ACTIVITY:
Please return the lines of the data that contain "agent".

*** Opening STORED DATA ***

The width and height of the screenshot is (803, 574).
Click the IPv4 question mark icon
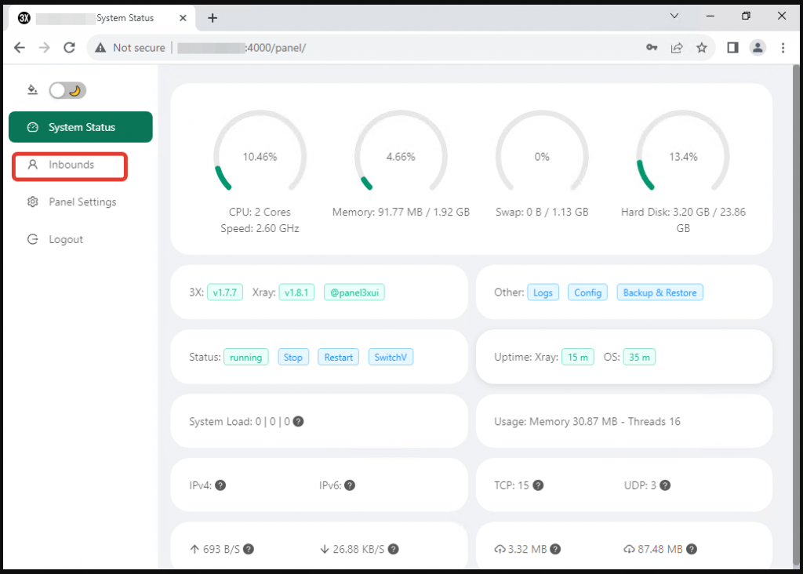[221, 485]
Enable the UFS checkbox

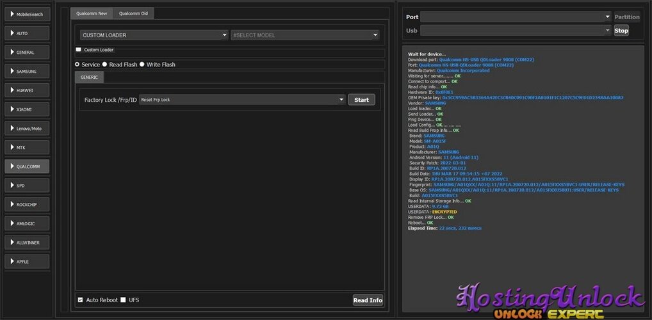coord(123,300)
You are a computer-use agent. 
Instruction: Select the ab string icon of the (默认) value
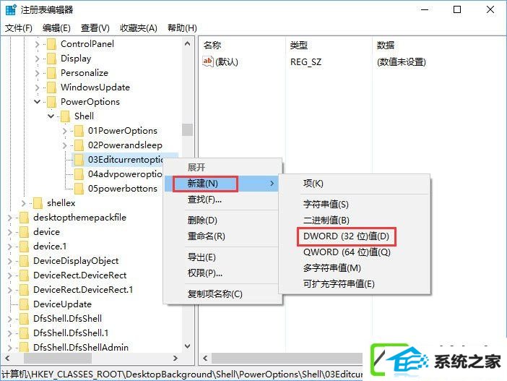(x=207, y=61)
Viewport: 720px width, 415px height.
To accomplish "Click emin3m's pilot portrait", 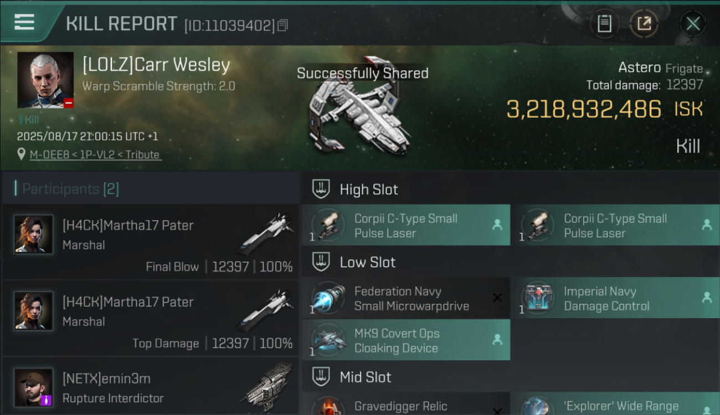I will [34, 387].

*** Closing STORED DATA ***
*** Opening STORED DATA ***

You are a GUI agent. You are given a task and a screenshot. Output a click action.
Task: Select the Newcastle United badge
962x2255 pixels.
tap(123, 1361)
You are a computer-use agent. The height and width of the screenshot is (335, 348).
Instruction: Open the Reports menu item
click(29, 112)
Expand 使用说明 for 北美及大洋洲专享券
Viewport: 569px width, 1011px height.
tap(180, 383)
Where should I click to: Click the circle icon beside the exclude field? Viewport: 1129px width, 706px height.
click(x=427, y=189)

*** Closing STORED DATA ***

RESULT BELOW:
You are a computer-use agent. 
You are a GUI agent. You are given a task and a screenshot. Output a click action.
You are a computer-use agent. The height and width of the screenshot is (335, 348).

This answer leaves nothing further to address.